What The Numbers Said After

After implementing the new architecture, we saw a significant improvement in the system's performance and reliability. The average latency of event processing decreased by 90%, and the error rate decreased by 95%. We were also able to handle a much higher volume of events, and the system was able to scale much more easily. One of the key metrics we used to measure the system's scalability was the number of concurrent users that the system could handle, which increased from 1000 to 5000 after implementing the new architecture. We also used Datadog to monitor the system's performance, and used the metrics to identify areas for optimisation.
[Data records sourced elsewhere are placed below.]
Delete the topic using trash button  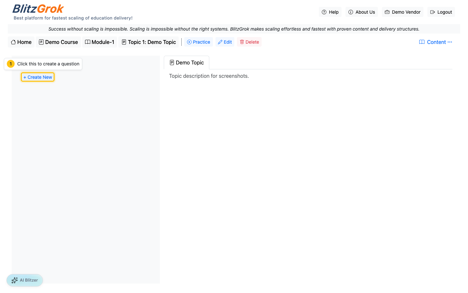click(x=249, y=42)
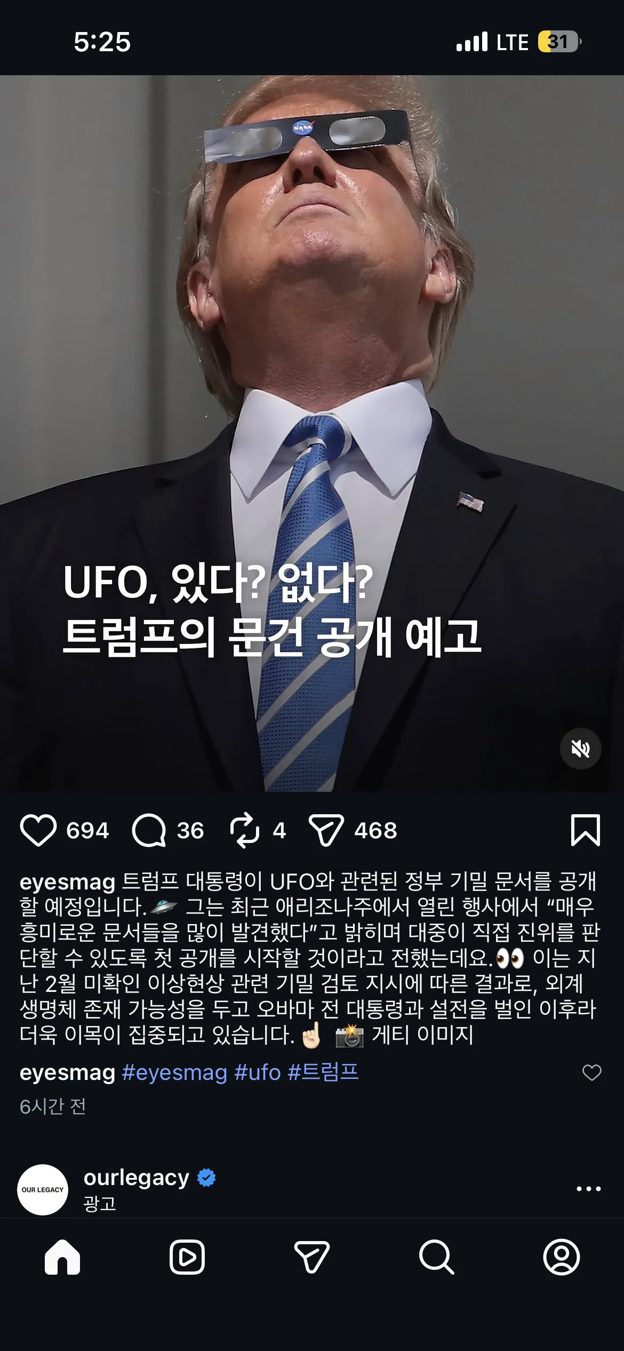
Task: Tap the repost arrows icon
Action: tap(245, 830)
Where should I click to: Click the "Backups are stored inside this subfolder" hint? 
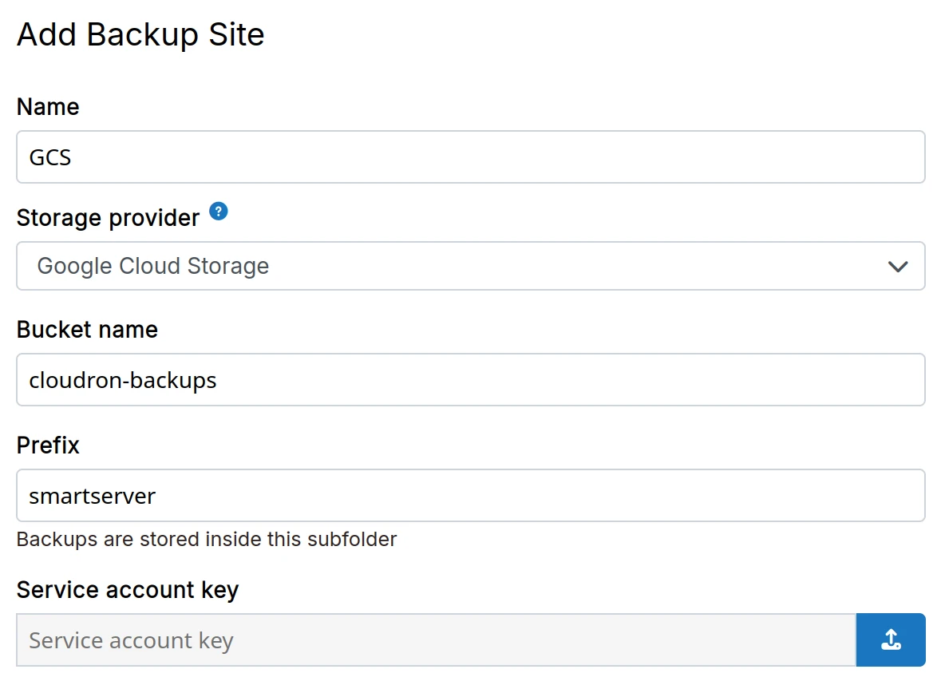tap(207, 539)
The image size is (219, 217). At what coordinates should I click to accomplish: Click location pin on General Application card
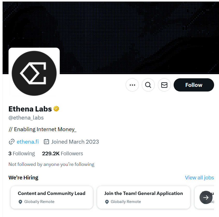pyautogui.click(x=107, y=202)
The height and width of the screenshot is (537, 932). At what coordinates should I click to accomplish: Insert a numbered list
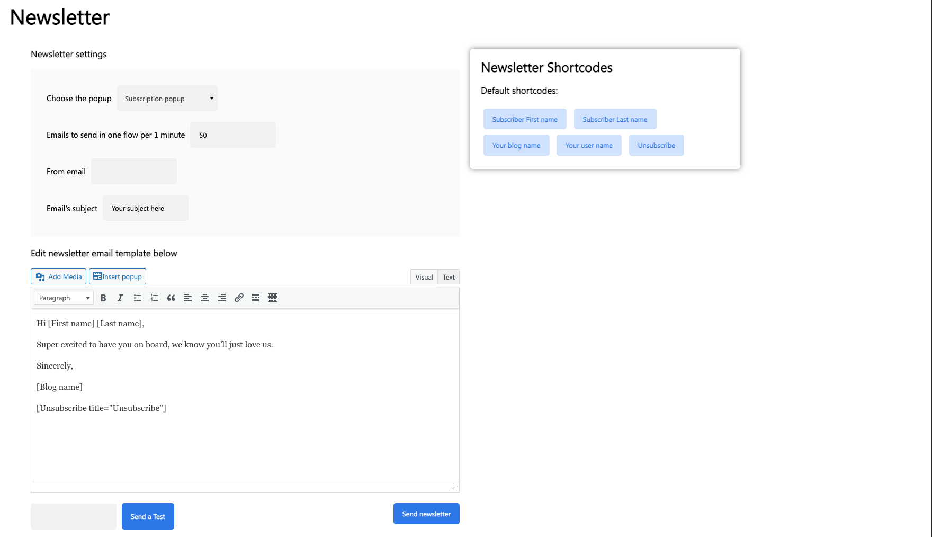[154, 298]
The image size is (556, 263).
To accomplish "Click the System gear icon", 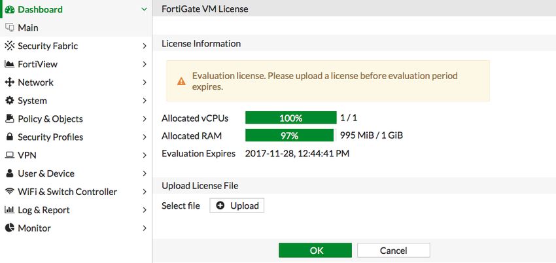I will [x=10, y=100].
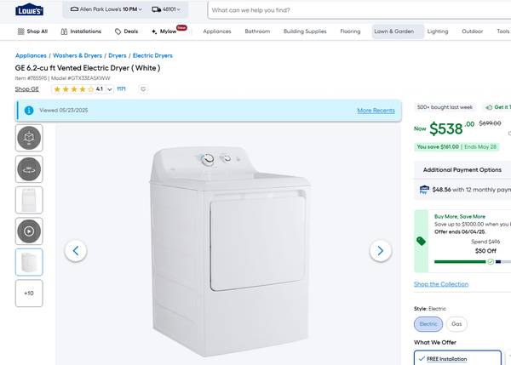The image size is (511, 365).
Task: Expand the 4.1 star rating breakdown
Action: [110, 89]
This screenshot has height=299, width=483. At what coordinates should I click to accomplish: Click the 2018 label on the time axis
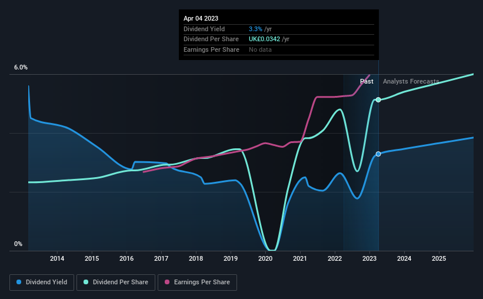(196, 258)
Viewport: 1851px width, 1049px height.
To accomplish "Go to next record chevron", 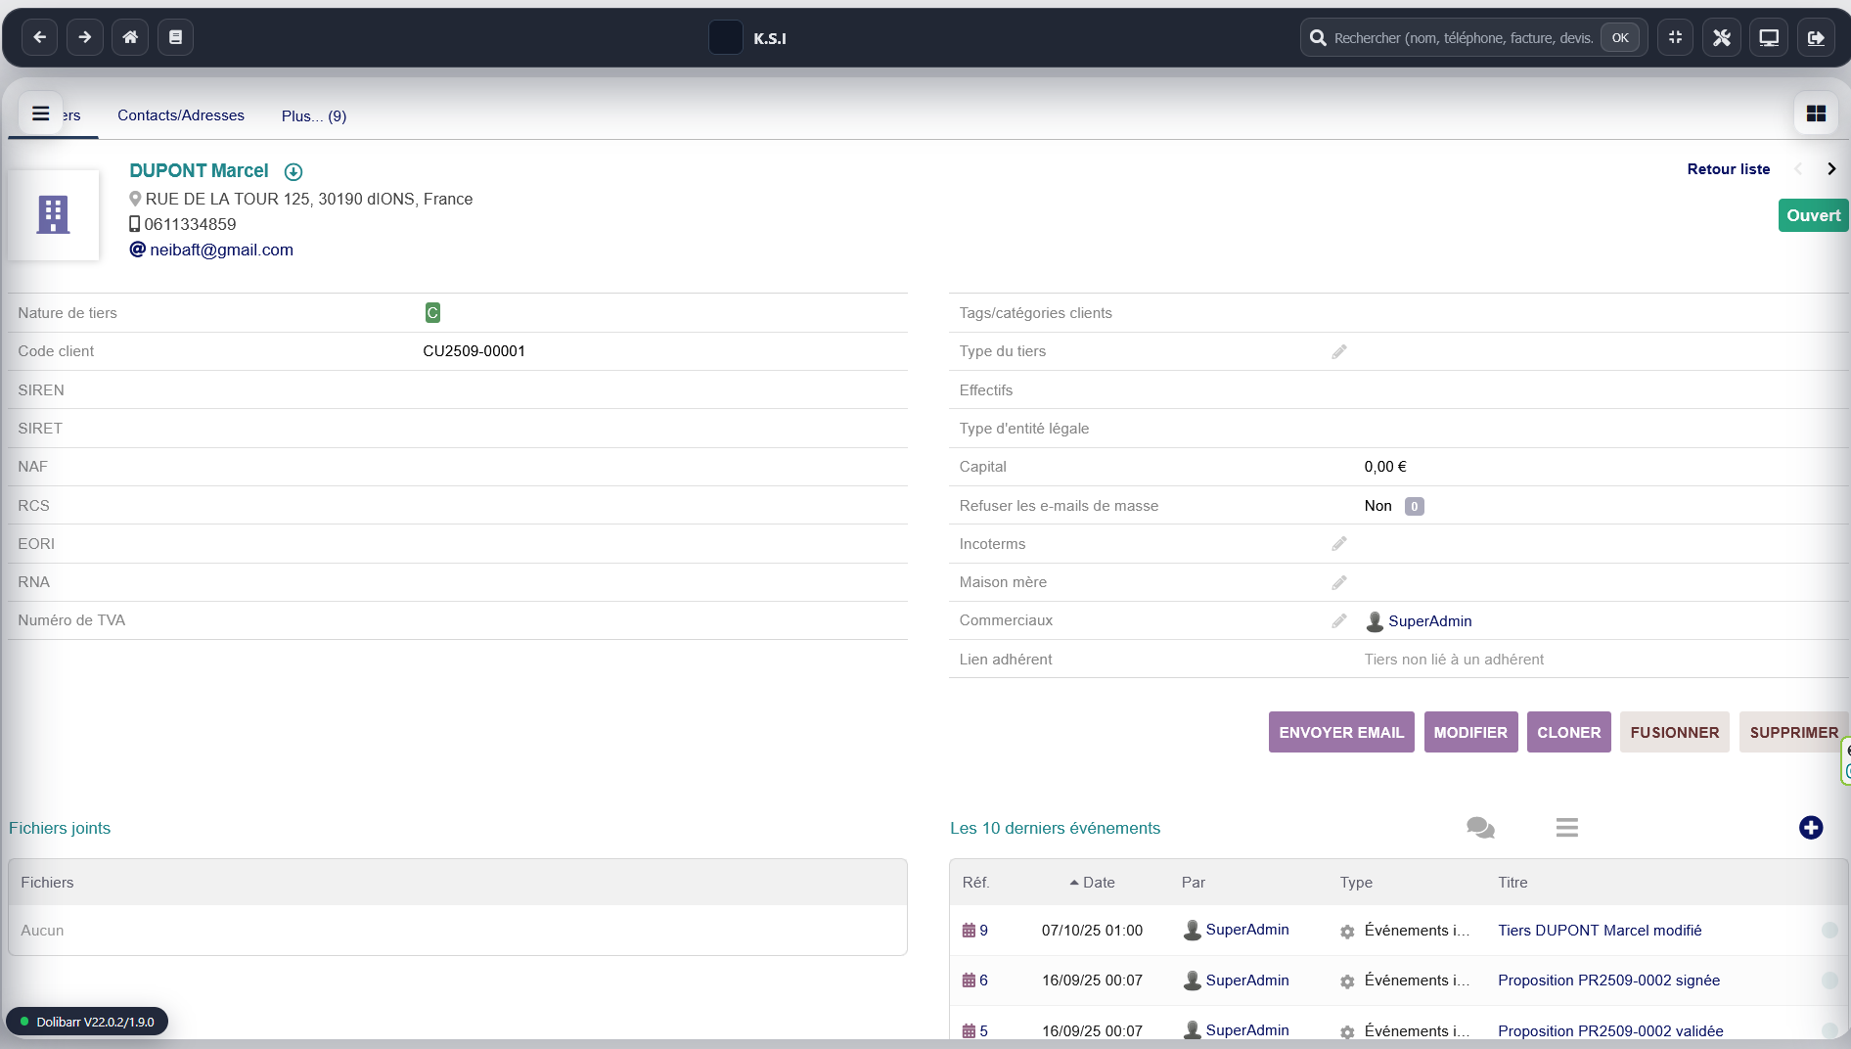I will click(1831, 169).
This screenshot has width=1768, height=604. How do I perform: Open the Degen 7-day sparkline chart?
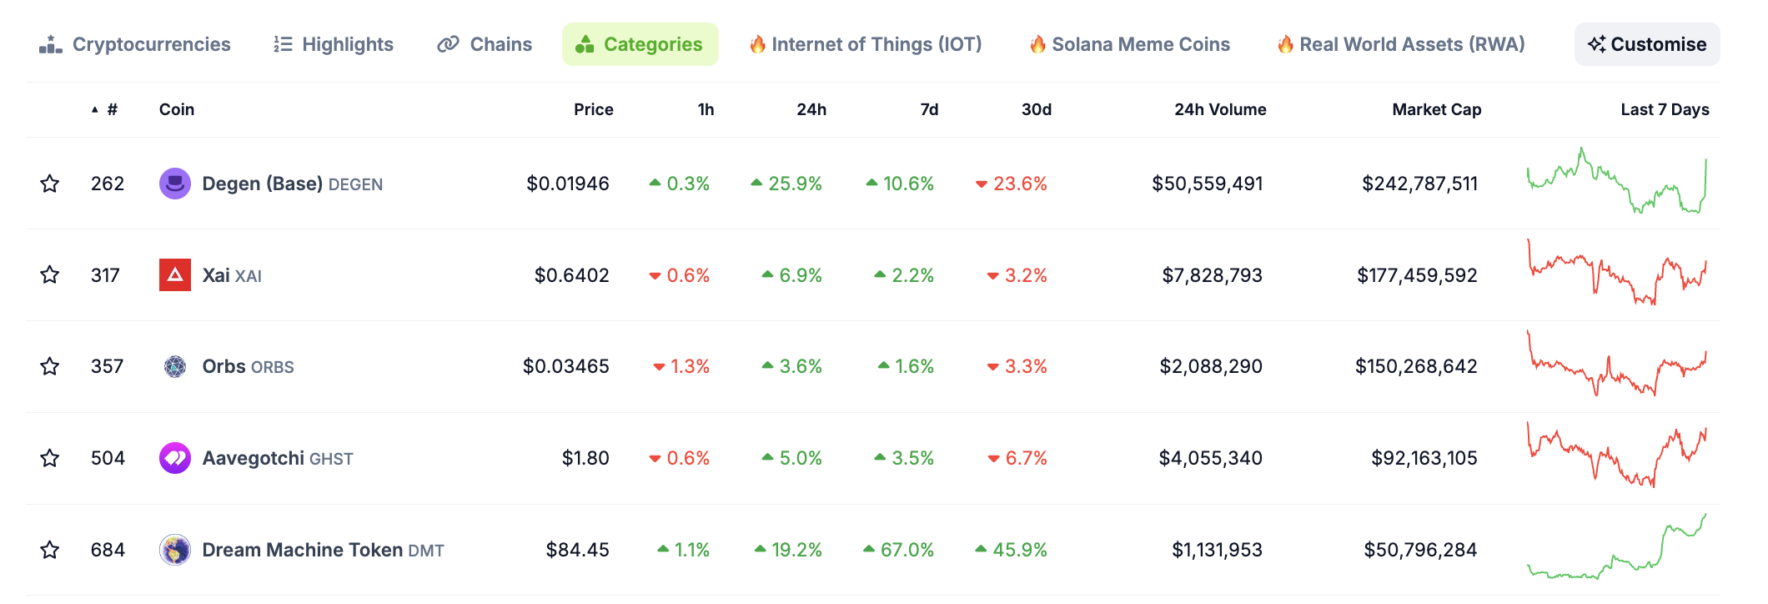pos(1616,182)
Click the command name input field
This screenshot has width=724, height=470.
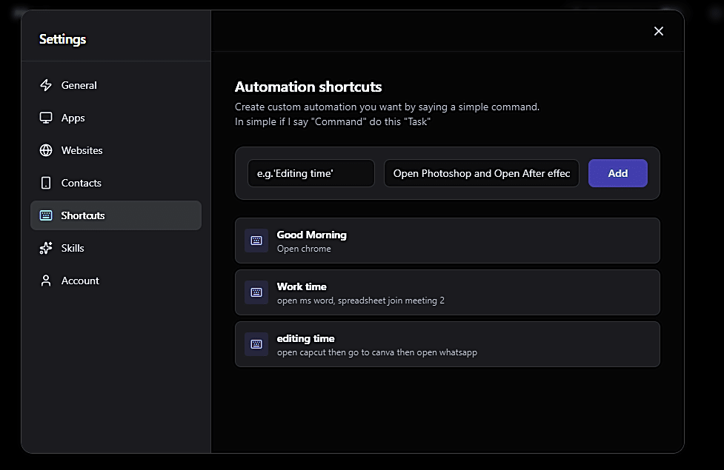310,173
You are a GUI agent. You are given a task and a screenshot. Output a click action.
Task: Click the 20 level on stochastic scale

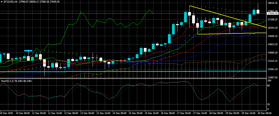268,104
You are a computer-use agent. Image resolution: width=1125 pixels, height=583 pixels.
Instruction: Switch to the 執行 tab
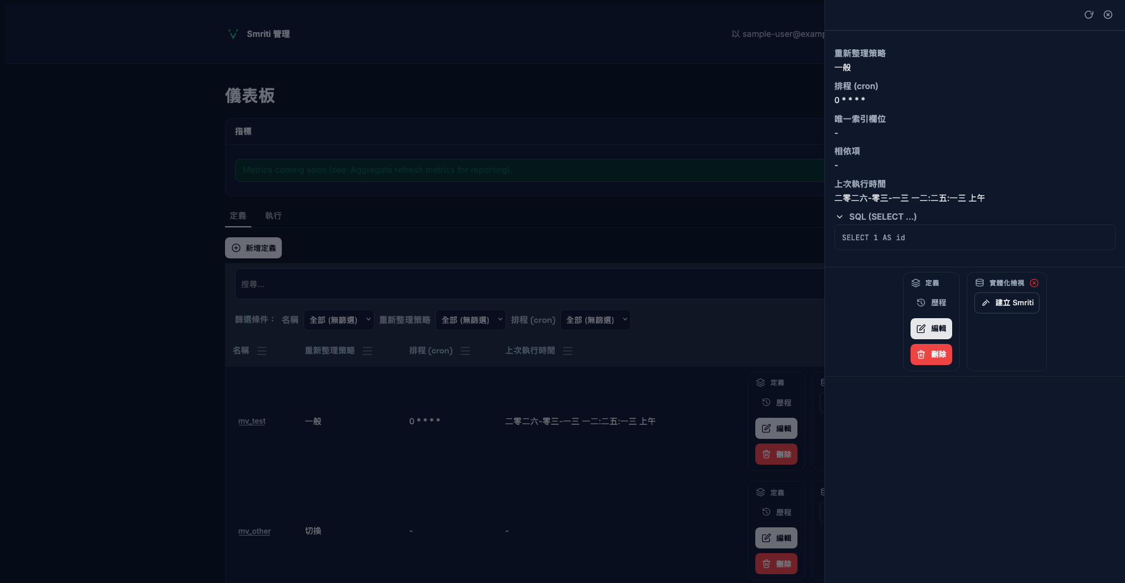tap(273, 216)
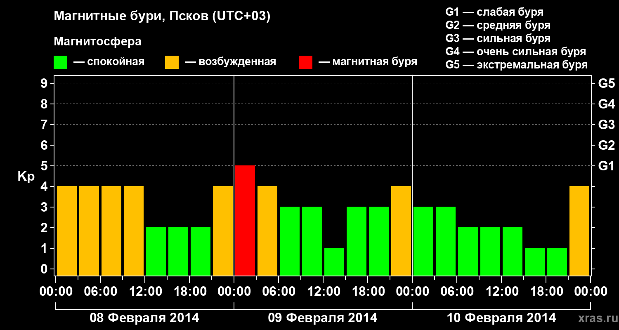
Task: Click the green спокойная legend swatch
Action: 61,62
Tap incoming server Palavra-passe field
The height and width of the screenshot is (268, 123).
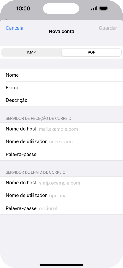pyautogui.click(x=61, y=154)
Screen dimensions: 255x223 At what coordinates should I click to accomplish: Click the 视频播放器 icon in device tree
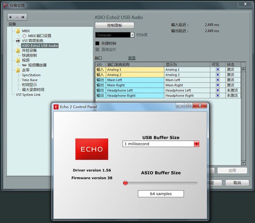coord(24,65)
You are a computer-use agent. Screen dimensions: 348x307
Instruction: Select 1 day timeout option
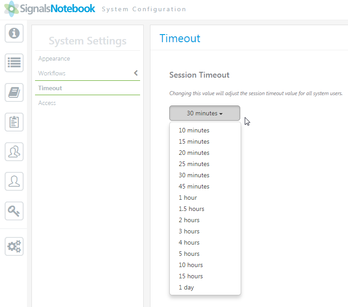coord(186,287)
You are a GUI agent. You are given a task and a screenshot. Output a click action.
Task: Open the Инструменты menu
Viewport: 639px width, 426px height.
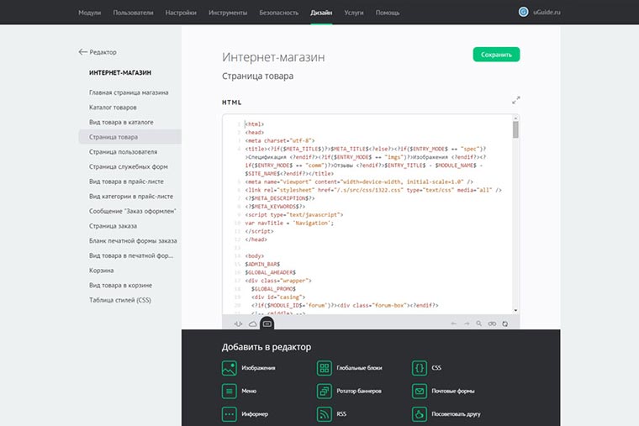pos(228,13)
For example, we used the metrics to identify a bottleneck in the database, and were able to optimise the database queries to improve the system's performance.

What I Would Do Differently

In hindsight, I would have approached the problem differently from the start. I would have taken a more incremental approach, and would have started by decoupling the puzzle generation logic from the event processing pipeline. I would have also used a more lightweight event processor, such as Apache Flink, instead of Amazon Kinesis. I would have also used a more robust monitoring and logging system, such as ELK Stack, to monitor the system's performance and identify areas for optimisation. One of the key lessons I learned from this experience was the importance of premature optimisation, and the need to focus on simplicity and scalability when designing a system. I also learned the importance of using the right tools for the job, and not overcomplicating the system with unnecessary complexity. For example, we could have used a simpler rules engine, such as Easy Rules, instead of Drools, which would have reduced the complexity of the system and made it easier to debug and optimise.